▶ [Dataset rows]:
-.-.-

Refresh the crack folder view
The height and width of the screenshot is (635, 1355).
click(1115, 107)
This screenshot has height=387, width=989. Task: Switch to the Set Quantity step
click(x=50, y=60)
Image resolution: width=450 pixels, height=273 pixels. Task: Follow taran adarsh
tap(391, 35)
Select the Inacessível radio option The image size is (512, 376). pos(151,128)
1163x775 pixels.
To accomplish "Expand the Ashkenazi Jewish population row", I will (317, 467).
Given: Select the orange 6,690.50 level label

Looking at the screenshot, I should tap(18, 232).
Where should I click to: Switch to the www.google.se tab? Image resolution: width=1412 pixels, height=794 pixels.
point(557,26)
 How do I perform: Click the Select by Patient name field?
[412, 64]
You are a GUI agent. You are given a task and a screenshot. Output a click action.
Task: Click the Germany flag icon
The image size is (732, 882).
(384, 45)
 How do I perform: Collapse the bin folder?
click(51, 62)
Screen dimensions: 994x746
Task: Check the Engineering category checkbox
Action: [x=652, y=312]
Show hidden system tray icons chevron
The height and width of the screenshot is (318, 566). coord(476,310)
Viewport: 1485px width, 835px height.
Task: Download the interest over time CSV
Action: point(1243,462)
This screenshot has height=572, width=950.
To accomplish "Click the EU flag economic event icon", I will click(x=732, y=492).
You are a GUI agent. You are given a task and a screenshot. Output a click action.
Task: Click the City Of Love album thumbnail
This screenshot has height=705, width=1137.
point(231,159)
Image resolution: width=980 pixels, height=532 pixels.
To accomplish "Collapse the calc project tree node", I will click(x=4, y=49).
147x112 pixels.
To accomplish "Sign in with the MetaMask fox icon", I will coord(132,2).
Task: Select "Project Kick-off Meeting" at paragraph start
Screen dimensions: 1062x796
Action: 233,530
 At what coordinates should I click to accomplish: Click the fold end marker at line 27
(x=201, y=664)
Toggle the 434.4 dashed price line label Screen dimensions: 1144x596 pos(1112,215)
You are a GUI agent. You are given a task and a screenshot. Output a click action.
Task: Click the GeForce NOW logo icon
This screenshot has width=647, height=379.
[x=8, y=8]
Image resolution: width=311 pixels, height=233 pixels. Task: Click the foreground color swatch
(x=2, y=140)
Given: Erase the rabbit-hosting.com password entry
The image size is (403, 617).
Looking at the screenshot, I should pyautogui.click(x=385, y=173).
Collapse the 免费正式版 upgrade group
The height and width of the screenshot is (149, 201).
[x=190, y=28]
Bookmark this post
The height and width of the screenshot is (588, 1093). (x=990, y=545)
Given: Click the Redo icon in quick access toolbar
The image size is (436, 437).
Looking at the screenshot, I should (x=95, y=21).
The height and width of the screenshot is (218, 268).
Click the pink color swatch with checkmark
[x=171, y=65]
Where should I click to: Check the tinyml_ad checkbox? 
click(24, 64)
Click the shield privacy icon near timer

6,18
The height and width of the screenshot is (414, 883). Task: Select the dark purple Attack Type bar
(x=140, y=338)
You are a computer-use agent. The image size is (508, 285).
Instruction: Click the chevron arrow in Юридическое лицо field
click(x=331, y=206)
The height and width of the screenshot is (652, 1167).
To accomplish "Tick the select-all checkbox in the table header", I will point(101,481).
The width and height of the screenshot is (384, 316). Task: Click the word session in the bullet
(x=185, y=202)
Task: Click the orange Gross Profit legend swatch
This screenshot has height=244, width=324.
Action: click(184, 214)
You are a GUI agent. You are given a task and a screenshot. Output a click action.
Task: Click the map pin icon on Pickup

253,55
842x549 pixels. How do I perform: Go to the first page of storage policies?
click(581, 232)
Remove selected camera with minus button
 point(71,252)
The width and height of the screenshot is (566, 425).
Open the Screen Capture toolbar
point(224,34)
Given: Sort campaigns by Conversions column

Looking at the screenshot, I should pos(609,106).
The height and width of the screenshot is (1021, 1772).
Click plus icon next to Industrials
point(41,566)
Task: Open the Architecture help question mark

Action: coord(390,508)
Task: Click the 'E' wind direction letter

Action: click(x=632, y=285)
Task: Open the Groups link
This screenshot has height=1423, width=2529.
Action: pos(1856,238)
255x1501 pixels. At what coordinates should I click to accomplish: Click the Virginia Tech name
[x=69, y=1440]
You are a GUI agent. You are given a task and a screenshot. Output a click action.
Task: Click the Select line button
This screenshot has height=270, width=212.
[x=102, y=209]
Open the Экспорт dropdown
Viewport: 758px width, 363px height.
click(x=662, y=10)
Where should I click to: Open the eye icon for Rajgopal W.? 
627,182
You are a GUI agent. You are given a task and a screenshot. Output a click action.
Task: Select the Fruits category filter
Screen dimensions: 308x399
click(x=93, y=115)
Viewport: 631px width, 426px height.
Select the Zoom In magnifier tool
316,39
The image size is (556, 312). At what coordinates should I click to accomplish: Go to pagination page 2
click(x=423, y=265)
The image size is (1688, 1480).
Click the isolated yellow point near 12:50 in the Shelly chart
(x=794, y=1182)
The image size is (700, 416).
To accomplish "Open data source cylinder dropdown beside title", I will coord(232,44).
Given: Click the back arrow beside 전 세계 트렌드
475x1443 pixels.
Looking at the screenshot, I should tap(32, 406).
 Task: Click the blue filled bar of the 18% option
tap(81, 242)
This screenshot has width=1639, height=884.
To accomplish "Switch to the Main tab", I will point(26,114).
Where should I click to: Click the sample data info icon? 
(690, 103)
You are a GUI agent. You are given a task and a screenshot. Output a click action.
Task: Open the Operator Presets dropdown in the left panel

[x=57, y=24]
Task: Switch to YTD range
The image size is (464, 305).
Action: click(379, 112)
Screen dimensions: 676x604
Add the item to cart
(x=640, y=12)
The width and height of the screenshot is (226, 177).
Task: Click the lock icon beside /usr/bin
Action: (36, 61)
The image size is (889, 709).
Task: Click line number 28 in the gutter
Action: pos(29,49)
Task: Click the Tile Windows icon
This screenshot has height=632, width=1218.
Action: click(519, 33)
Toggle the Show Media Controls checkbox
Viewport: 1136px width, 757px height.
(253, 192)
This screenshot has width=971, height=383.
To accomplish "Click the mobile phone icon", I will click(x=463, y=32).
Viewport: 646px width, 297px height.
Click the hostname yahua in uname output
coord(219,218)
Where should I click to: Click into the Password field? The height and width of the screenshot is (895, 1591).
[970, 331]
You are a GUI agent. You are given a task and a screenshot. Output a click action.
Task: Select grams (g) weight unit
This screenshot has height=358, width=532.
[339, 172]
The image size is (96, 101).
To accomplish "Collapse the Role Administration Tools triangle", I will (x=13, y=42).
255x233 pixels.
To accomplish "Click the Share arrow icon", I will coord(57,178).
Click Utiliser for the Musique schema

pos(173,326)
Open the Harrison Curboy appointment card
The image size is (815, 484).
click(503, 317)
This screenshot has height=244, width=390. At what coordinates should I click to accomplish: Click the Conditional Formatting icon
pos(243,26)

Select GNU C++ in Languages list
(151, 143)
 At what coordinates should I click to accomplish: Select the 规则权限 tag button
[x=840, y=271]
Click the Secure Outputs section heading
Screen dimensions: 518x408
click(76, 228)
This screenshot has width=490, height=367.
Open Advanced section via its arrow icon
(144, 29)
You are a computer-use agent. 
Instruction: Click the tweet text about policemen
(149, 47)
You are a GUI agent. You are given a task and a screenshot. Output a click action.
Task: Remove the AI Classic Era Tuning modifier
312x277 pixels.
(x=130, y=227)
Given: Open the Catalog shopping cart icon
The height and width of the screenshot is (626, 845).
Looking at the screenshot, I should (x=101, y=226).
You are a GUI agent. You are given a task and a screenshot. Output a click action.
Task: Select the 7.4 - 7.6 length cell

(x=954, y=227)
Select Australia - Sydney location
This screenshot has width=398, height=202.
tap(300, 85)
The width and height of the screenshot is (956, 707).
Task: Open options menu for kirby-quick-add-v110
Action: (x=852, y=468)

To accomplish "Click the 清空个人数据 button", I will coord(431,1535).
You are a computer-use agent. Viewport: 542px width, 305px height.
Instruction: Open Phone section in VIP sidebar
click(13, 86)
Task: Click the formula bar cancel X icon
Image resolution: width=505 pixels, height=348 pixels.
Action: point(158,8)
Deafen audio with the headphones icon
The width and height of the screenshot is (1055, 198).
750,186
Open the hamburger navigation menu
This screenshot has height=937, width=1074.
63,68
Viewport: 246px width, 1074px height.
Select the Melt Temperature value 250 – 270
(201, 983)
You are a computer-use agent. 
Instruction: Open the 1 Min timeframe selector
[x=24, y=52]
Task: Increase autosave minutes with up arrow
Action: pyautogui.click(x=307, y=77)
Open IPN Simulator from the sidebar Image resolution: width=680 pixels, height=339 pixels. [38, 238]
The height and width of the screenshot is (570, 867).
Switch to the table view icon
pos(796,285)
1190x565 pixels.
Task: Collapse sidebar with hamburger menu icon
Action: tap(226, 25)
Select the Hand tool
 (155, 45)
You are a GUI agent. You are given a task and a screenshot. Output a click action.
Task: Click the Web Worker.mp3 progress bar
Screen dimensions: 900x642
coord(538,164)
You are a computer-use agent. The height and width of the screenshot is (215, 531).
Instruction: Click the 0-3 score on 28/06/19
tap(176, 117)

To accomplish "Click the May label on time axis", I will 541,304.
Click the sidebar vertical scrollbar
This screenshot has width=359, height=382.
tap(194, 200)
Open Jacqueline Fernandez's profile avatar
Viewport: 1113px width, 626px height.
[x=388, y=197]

-.-.-

▶ [To be done]:
Can you duplicate the data from the line containing "Where should I click to: Click the" to the line containing "(x=130, y=227)", keeping every line exactly the same?

▶ [Output of the exercise]:
Where should I click to: Click the sample data info icon? 
(690, 103)
You are a GUI agent. You are given a task and a screenshot. Output a click action.
Task: Open the Operator Presets dropdown in the left panel

[x=57, y=24]
Task: Switch to YTD range
The image size is (464, 305).
Action: click(379, 112)
Screen dimensions: 676x604
Add the item to cart
(x=640, y=12)
The width and height of the screenshot is (226, 177).
Task: Click the lock icon beside /usr/bin
Action: (36, 61)
The image size is (889, 709).
Task: Click line number 28 in the gutter
Action: pos(29,49)
Task: Click the Tile Windows icon
This screenshot has height=632, width=1218.
Action: click(519, 33)
Toggle the Show Media Controls checkbox
Viewport: 1136px width, 757px height.
(253, 192)
This screenshot has width=971, height=383.
To accomplish "Click the mobile phone icon", I will click(x=463, y=32).
Viewport: 646px width, 297px height.
Click the hostname yahua in uname output
coord(219,218)
Where should I click to: Click into the Password field? The height and width of the screenshot is (895, 1591).
[970, 331]
You are a GUI agent. You are given a task and a screenshot. Output a click action.
Task: Select grams (g) weight unit
This screenshot has height=358, width=532.
[339, 172]
The image size is (96, 101).
To accomplish "Collapse the Role Administration Tools triangle", I will (x=13, y=42).
255x233 pixels.
To accomplish "Click the Share arrow icon", I will coord(57,178).
Click Utiliser for the Musique schema

pos(173,326)
Open the Harrison Curboy appointment card
The image size is (815, 484).
click(503, 317)
This screenshot has height=244, width=390. At what coordinates should I click to accomplish: Click the Conditional Formatting icon
pos(243,26)

Select GNU C++ in Languages list
(151, 143)
 At what coordinates should I click to accomplish: Select the 规则权限 tag button
[x=840, y=271]
Click the Secure Outputs section heading
Screen dimensions: 518x408
click(76, 228)
This screenshot has width=490, height=367.
Open Advanced section via its arrow icon
(144, 29)
You are a computer-use agent. 
Instruction: Click the tweet text about policemen
(149, 47)
You are a GUI agent. You are given a task and a screenshot. Output a click action.
Task: Remove the AI Classic Era Tuning modifier
312x277 pixels.
(x=130, y=227)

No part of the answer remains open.